The essence of passive investing is that it is quantitative rather than qualitative, the selection of securities for a given passive portfolio is simply determined by reference to their inclusion in a predetermined group such as an index. The securities are not selected by referencing their qualities one to the other, which is otherwise known as active investing.

The purpose arose as investors sought ways to match the performance of an index considered to be their benchmark, on the grounds that it is difficult to criticise a performance that is more or less in line with their benchmark. The portfolio of investments held in a passive portfolio therefore technically mirror the benchmark against which it is measured.

Unfortunately, in as much as it is created to mimic the herd instinct, it is just as susceptible as wild animals are to a stampede driven by an unknown fear. 

As touched on above, active investing is driven by the comparison of one business to another.
Securities are therefore selected on their qualitative merits. This subjective approach to investing
leads to multiple different portfolios and a bear market scenario doesn’t lead to everyone selling an exact replicator of a small number of indices/portfolios, which becomes impossible for the market to absorb.

I sincerely hope that this episode will convince the regulators that they need to control or phase out this style of passive investing, as it leads to an unacceptable level of volatility.

In the meantime, we have been steering our clients toward quality long-term growth businesses that will have been sucked into passive portfolios because they happen to be represented in one or more of these indices. I believe that once markets stabilise, as I shortly expect that they will, active portfolio managers will quickly start to acquire these good quality businesses that have been indiscriminately dragged down with everything else in the same index.

As a final sanity check, in these days of ever lower interest rates, one should keep an eye on equity dividend yields. They rise in inverse correlation to the fall in share prices. In the UK the yield on the FTSE All Share has now risen to 6.1% whilst the 10 year gilt yields only 0.35%. In the US the yield on the S&P 500 approaches 2.4% whilst the 10 year US Treasury offers only 0.88%. Even the MSCI World Index has risen to around 3.1%.

I recognise that a recession is doubtless on the way as a consequence of the virus-induced global shut downs that are taking place, and dividends are likely to be lower in the near future. However, even in the Global Financial Crisis they fell by only 25% in the UK and I would be surprised if the pandemic brought about anything quite as severe. In the US, companies are more likely to see through this uncertain period and their lower yield gives them the head room to reduce share buybacks to maintain dividends, which I would expect.

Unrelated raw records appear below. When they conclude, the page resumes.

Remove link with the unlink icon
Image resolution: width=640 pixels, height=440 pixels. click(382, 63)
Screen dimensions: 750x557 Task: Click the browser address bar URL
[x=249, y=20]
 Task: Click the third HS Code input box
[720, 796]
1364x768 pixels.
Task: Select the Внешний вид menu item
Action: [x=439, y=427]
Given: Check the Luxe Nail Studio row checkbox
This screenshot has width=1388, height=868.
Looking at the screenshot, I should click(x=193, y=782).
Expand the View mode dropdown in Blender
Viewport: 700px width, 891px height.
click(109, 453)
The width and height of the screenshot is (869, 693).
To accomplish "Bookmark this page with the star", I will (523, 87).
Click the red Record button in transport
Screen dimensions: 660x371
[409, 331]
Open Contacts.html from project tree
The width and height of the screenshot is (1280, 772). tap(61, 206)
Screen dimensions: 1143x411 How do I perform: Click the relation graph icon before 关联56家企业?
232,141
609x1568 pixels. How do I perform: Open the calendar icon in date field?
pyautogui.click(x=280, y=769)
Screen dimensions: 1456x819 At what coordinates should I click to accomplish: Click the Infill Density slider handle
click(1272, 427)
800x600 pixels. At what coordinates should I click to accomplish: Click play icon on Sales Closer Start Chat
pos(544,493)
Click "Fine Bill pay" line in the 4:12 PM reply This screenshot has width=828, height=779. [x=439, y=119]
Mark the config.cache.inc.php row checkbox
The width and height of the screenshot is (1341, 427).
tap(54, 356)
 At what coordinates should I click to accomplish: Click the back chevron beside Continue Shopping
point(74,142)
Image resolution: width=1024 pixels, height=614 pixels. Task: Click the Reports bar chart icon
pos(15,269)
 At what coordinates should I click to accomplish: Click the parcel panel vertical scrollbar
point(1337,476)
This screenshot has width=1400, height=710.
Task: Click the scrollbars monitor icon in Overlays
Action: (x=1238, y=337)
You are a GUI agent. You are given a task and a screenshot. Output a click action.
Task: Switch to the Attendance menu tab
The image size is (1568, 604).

When markets settle down, these yields will appear increasingly attractive to Lifetime Savers. I would also remind clients of the work that we have been carrying out on the length of bear markets. In our list of ten since WW2 we have what we would consider four event driven bear markets, as opposed to either structural or cyclical. They are listed below and as you will see their length is around one to two years. This is measured from the highest point before the start of the decline, through the trough, to the recovery to that original level:

  • 1956 – Combination of communist-driven geopolitical events and Suez Canal crisis – 26 months
  • 1961 – Kennedy battles US Steel over price hikes – 21 months
  • 1966 – Escalation of Vietnam War – 14 months
  • 1987 – Black Monday – 23 months

This is not a prediction per se, but it is helpful to remind ourselves that we do come out of these
depressing episodes and in the scale of things, it need not take that long.

I conclude with my reminder not to try not trade these volatile markets. Continue to hold good quality long-term investments, over time they will continue to deliver the growth that we are all seeking.

** As is the nature with all investing, your capital is at risk and you may not receive back the same amount you put in when you choose to cash out your savings.